In regard to the banking system, the topic is quite controversial in Latvia as to the extent to which the Latvian taxpayers had to cover the risks of those players in the financial system who gave money to the commercial bank. I can only say that most likely the roots of this go back to the previous wave of crisis in east Asia, Indonesia and so on where it is well known that banks were allowed to fail effectively and the results were quite disastrous. Now it appears the pendulum has swung in a different direction in that there has been the risk of disruption to the financial system and the disruption to Ireland's economy was considered to be so high that the banks were saved. Whether in retrospect that will be judged to be the right decision is not for me to say at this moment.
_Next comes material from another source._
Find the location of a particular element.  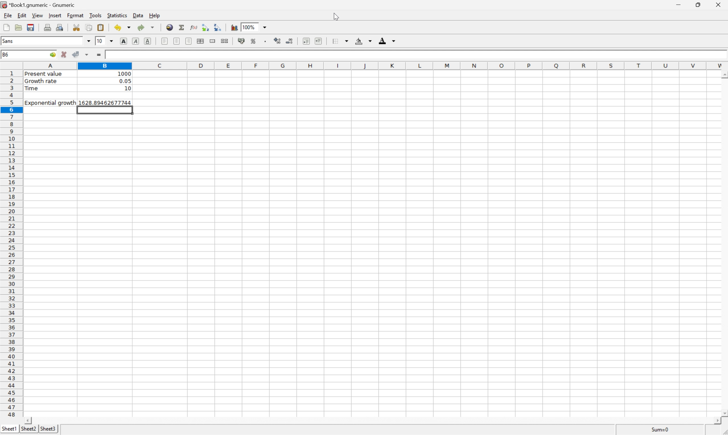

Is austerity self-defeating? The answer to this depends on where one lives. For example, in a small country such as Latvia while at the moment not in substantial public debt, the trust of the international financial markets is quite important, otherwise it can get into the vicious circle of failure to regain the trust and being punished by higher interest rates - high interest rates mean the need for more austerity which we may fail to achieve resulting in a further erosion of trust and so on. If regaining the trust of that financial system is through austerity, that would strike me as the right way to go. For the large countries, the calculus may be might be quite different because the financial markets cannot invest on Mars, they would have to invest somewhere. There is going to be the same anchor of the central countries which, as we have seen recently in the case of Germany, are being paid to borrow, therefore, they will have to settle some way. Some large countries may have to use that to have a different kind of policy in order to help the other countries. Some countries will always be able to tap into the financial markets, unless there is the option to invest on Mars, which is still not available to the best of my knowledge.